Body language throughout South America differs greatly, with Colombia having many unique and interesting ways of communicating. Colombian’s use hand gestures, facial expressions and greetings to create a vast array of communicating without words, which would be helpful to know for any traveler desiring to visit.

The most well known of these would is a generally warmer style of greeting that can be found all over South America with a few specialities in Colombia.

More specific to Colombia, however, is the large array of hand gestures that range from insults to directions and warnings.  The most interesting and different from Australia, in my opinion, are:

  • (Paila) Is when you cut your neck with your open palm – This signifies that something is wrong or something isn’t working


  • (Tacaño) Is when you hit the bottom of your elbow and is used to demonstrate that someone is ‘stingy’ generally as an insult


  • (Tetiado) is when you scrunch your fingers together and is an interesting example of how hand gestures change across cultures as in Italy it means “what the **** do you want,” however in Colombia it means a place is full (packed with people)
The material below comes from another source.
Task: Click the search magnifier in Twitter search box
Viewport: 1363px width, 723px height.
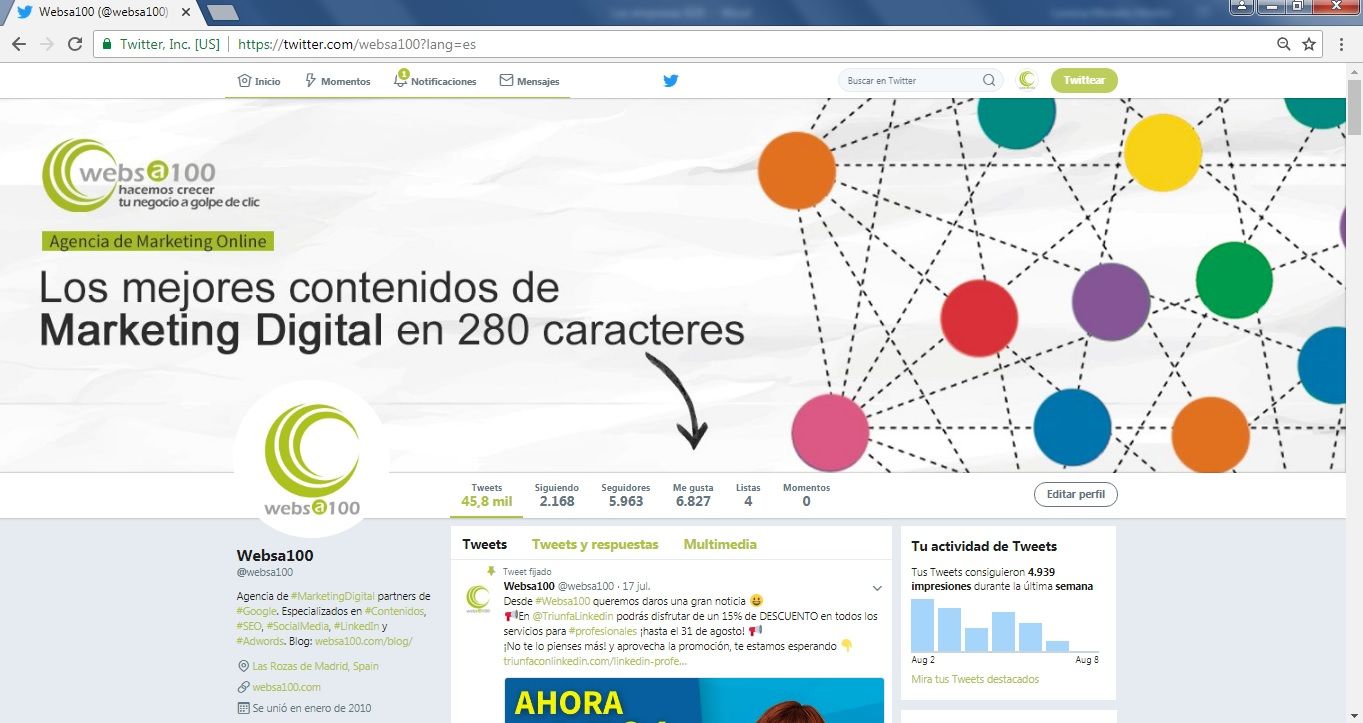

  • (Ladron) Is when you lightly scratch your cheek and is used as a warning to locals and travellers that their is a thief about


  • Finally gestures are not only used as meaning but also to give directions – the Lip Point is used instead of pointing with your index finger to give directions or draw attention to something and should be mistaken as being blown a kiss


With studies showing that roughly 55% of communication can occur through body language and facial expressions, understanding how Colombian’s communicate is essential for understanding the culture they live in.

This unique style of communicating in Colombia might make travellers feel confused as they are not used to the warm and  encompassing culture. However after the initial shock most travellers will get used to and enjoy the different Culture.